Medicare prescription drug coverage benefit: General details of plan

Here are details of the recently approved agreement that is designed to give all Medicare beneficiaries access to prescription drug coverage. Most of these details are provided by the U.S. Department of Health and Human Services.

Medicare drug benefit

Beginning in 2006, Medicare beneficiaries will have access to the standard drug benefit described below. The drug benefit will be provided through private prescription drug plans that contract with the Medicare program. To receive the benefit, a beneficiary will have to sign up with a plan offering the drug benefit in his or her area.

Although drug plan sponsors may change some of the specifications, the benefit offered must at least be equal in value to the standard benefit. Standard coverage includes:

  1. A monthly premium of about $35.
  2. A deductible of $250.
  3. Coinsurance of 25% up to an initial coverage limit of $2,250.
  4. Copays of $2 for generics and preferred multiple source drugs and $5 for all other drugs, or 5% of the price, once an enrollee’s out-of-pocket spending reaches a limit of $3,600.
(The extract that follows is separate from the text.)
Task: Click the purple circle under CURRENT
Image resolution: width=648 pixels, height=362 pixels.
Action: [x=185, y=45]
Those beneficiaries with limited savings and low incomes will receive a more generous benefit package. For example, beneficiaries with limited savings and incomes below 135% of the federal poverty line ($12,123 for individuals and $16,362 for couples) will receive:

  • A $0 deductible.
  • A $0 premium.
  • No gap in coverage.
  • Copays of $2 for generics and preferred multiple source drugs and $5 for all other drugs, up to the out-of-pocket limit. (NOTE: For full dual eligibles — those eligible for both Medicare and Medicaid — under 100% of poverty, the copayment is reduced to $1 and $3 and for those full dual eligibles who are residents of nursing homes there is no copay.)
  • $0 copay for all prescriptions once the out-of-pocket limit is reached.

Beneficiaries with limited savings and incomes below 150% of the federal poverty level ($13,470 for individuals and $18,180 for couples) will receive:

  • A sliding scale monthly premium that would be about $35 for beneficiaries with incomes of 150% of the federal poverty level.
  • A $50 deductible.
  • No gap in coverage.
  • Coinsurance of 15% up to the out-of-pocket limit.
  • Copays of $2 or $5 once the out-of-pocket limit is reached.
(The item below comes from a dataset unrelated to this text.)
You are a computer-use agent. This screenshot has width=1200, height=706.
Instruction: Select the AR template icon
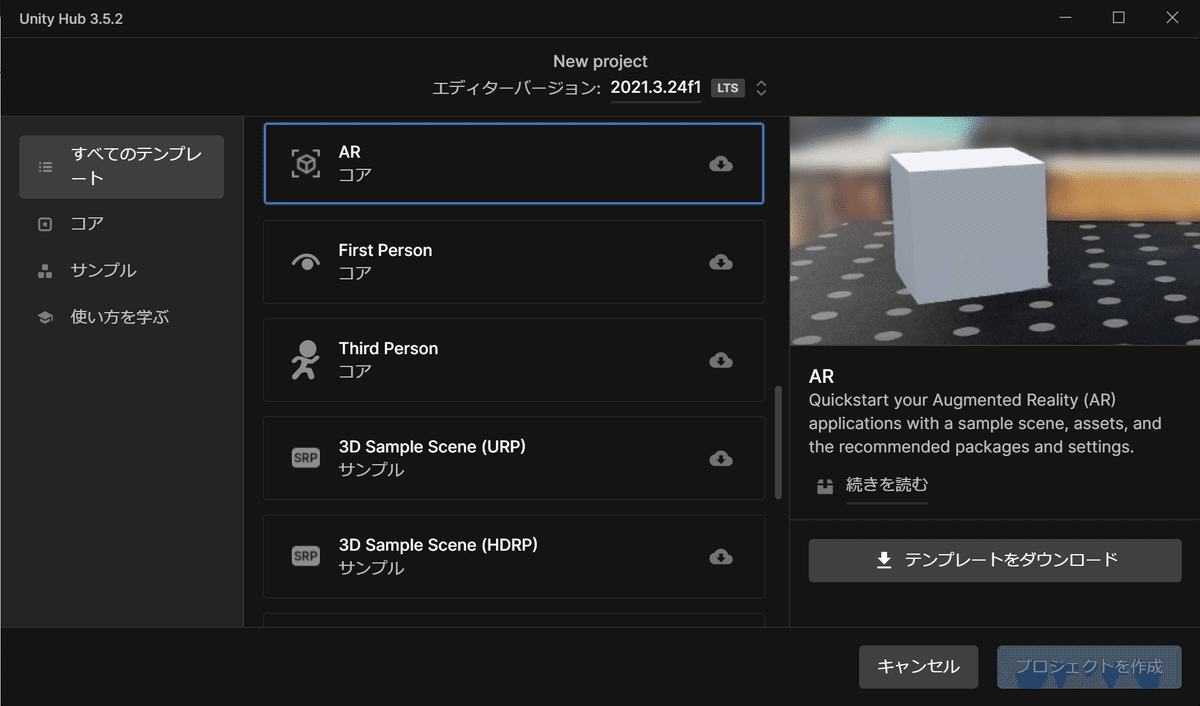click(x=305, y=161)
Medicare-endorsed prescription drug discount card

Medicare beneficiaries that do not have drug coverage will be eligible for the Medicare-endorsed Prescription Drug Discount Card, which will begin operation six months after the enactment in December and continue until the full benefit is implemented. The card program is estimated to save beneficiaries between 10% and 25% on most drugs. Those with incomes below 135% of poverty will be given immediate assistance through a Medicare-endorsed prescription drug discount card with $600 annually to apply toward purchasing their medicines.

Critics say the plan won’t help seniors

Critics of the plan, however, warn of the "doughnut hole" in the standard coverage. After an individual reaches $2,250 in drug expenses in a year, for instance, the coverage stops and the person has to pay for all of the next $2,850 in drug expenses. Insurance coverage doesn’t start again until the drug expenses reach $5,100.

Critics also say that the drug benefit fails to offer incentives to drug companies to lower drug prices. In addition, the drugs covered can vary in each plan. That means seniors must ensure that their plan will pay for the drugs they need.